Atlanta is doing its part to tackle the plastic pollution crisis. In January 2017, the Recycling Partnership teamed up with the Mayor’s Office of Resilience, Atlanta Department of Public works, and a local private firm, Rubicon Global, to pilot the “Feet on the Street” program to tackle contamination in the residential recycling stream.

In November 2017 the City of Atlanta also launched the Big Belly Recycling Program. Big Belly deploys waste and recycling bins in public spaces that keep communities clean, advance environmental goals, and host smart technology.

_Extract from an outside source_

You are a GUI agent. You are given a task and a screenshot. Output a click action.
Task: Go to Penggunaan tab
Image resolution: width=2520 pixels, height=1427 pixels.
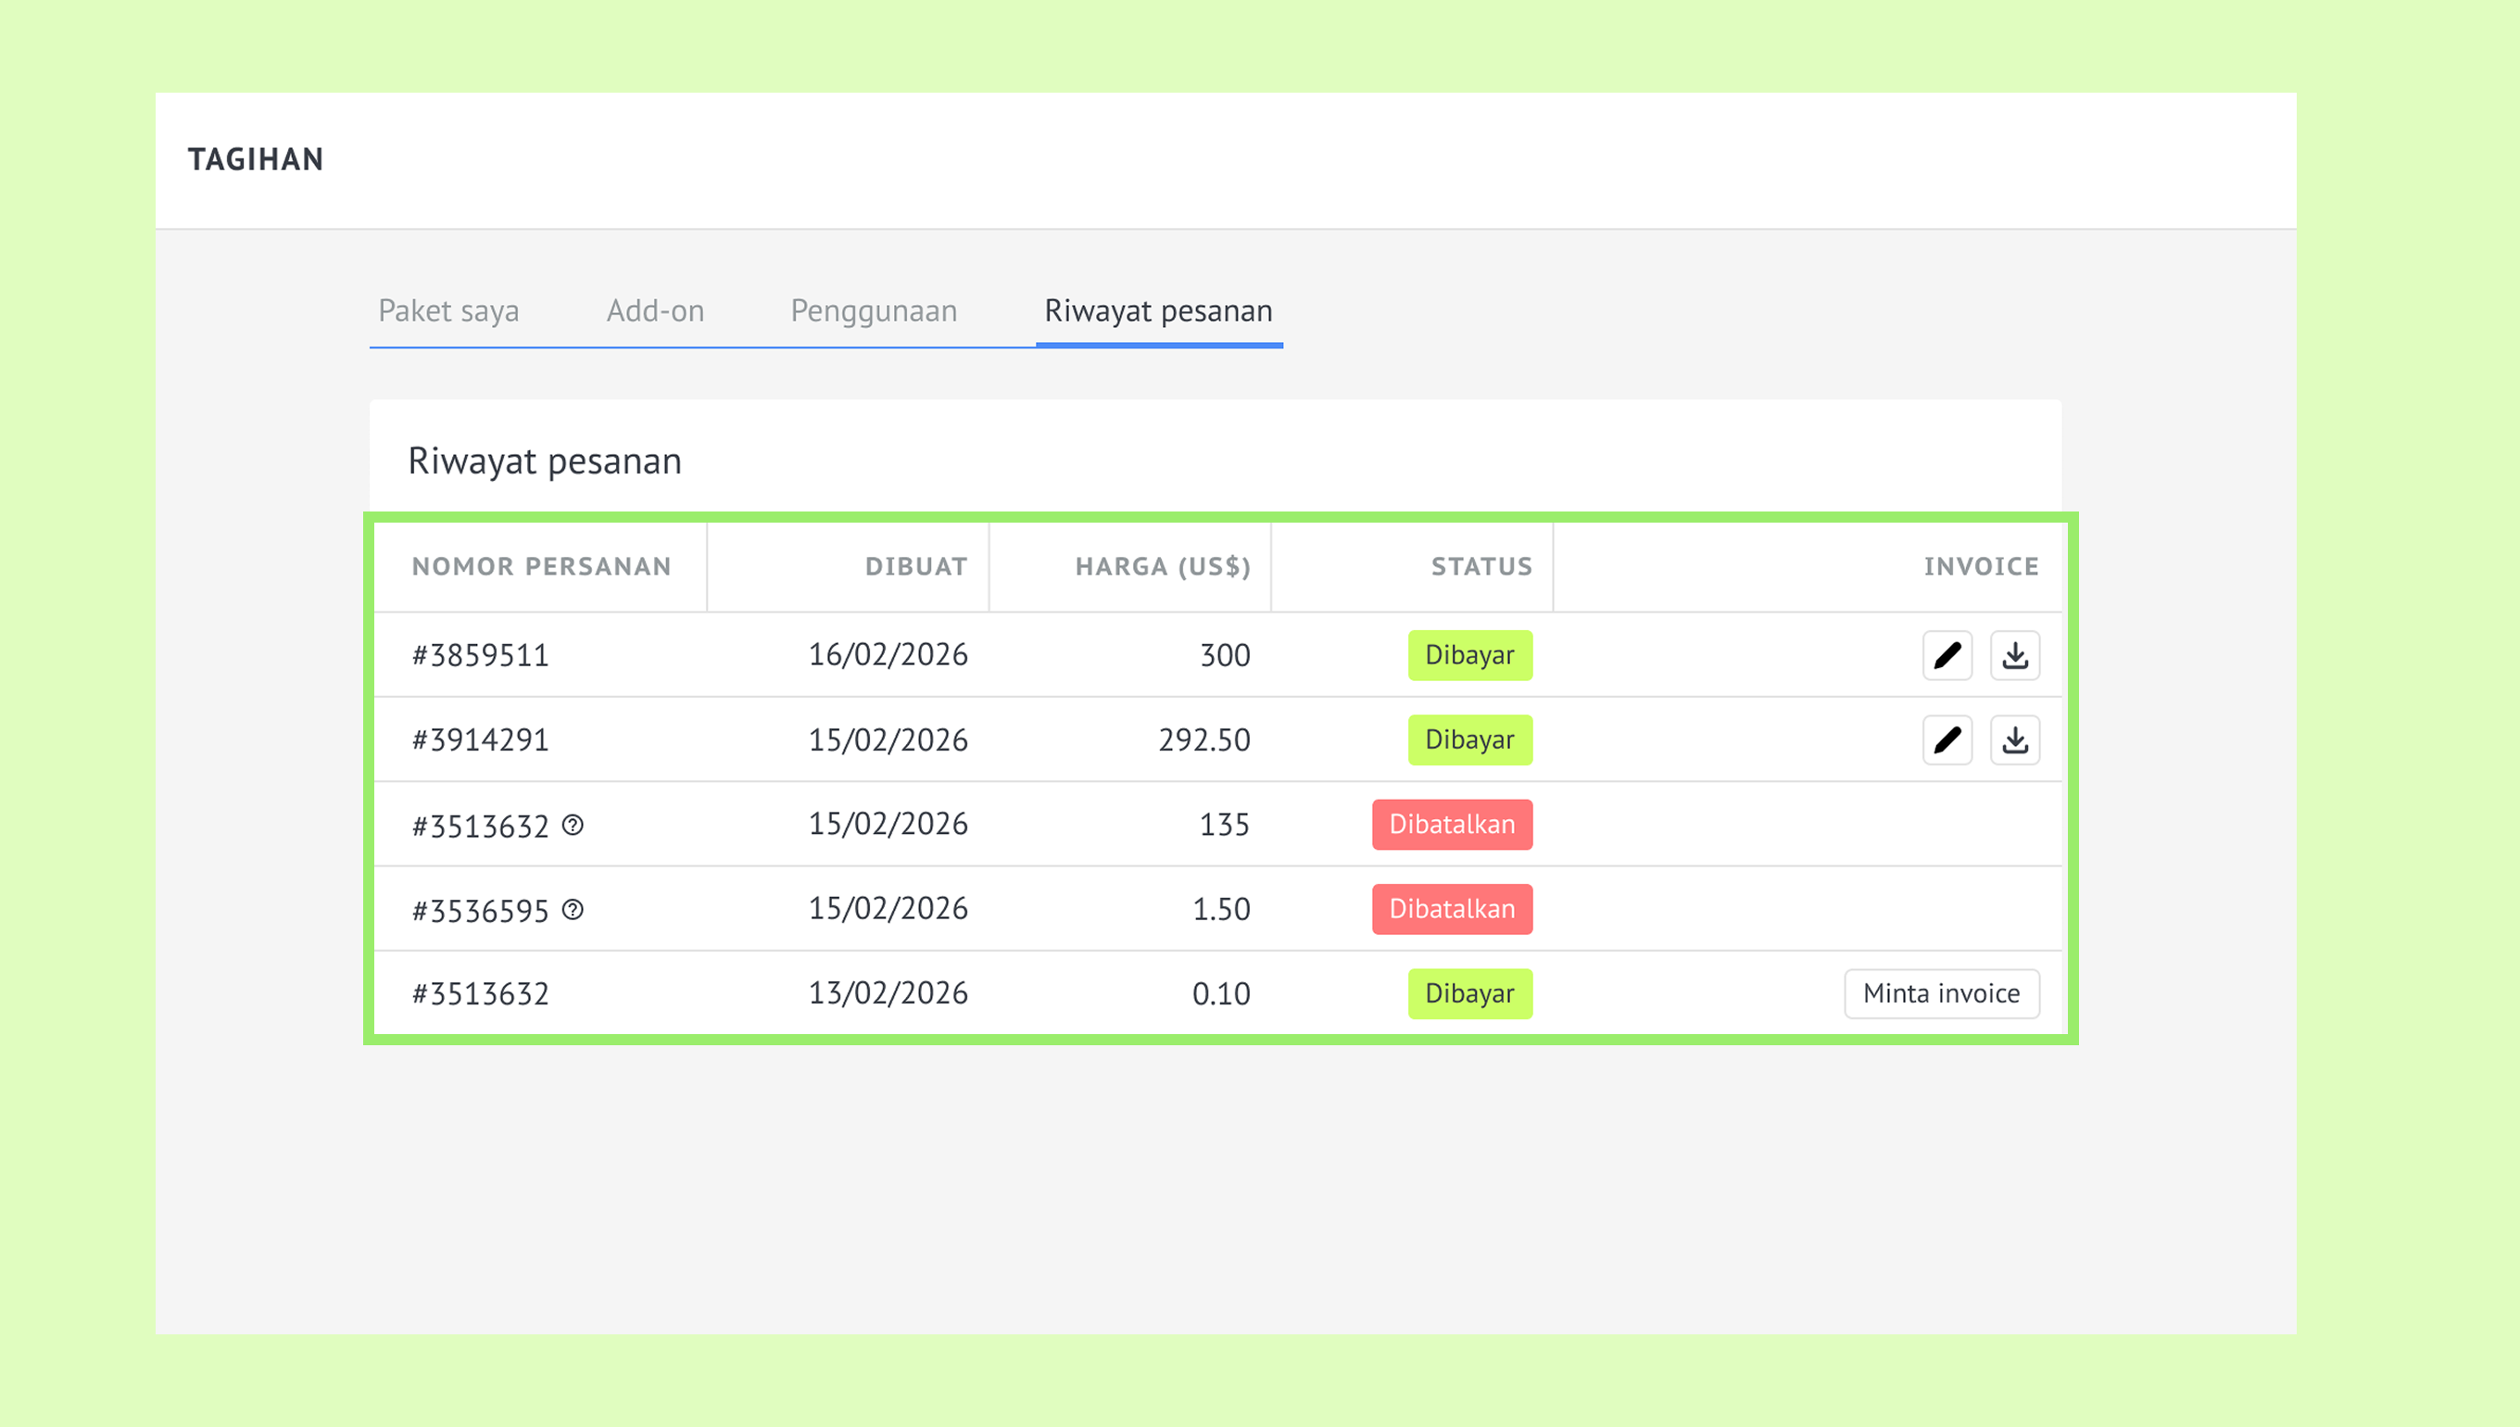click(874, 311)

Atlanta remains dedicated to finding solutions that make sense for our economy and environment. The recycling program continues to provide a curbside, single stream recycling program for our residents, and currently accepts all forms of recyclable material (household paper, cardboard, glass, cans, and plastics).

As Earth Day approaches we encourage all Atlantans to get involved with a local project, organization, or agency to help improve our environment and communities.

  • Carry a reusable water bottle to work or school and reduce the billions of plastic bottles that are wasted each year.
  • Only shop with reusable bags when going to the store. Did you know that Whole Foods Market gives 10 cents per bag to customers who re-use their own shopping bags for their purchased groceries? Customers have the choice to accept their cash refund, or donate the cash back to the store’s chosen non-profit organization, or to the Whole Planet Foundation.
  • Tweet us your Earth Day photos @Atlresilience or share with us on Facebook

Happy Birthday, Earth!

Jordan Johnson is the Communications Manager for the City of Atlanta Mayor’s Office of Resilience.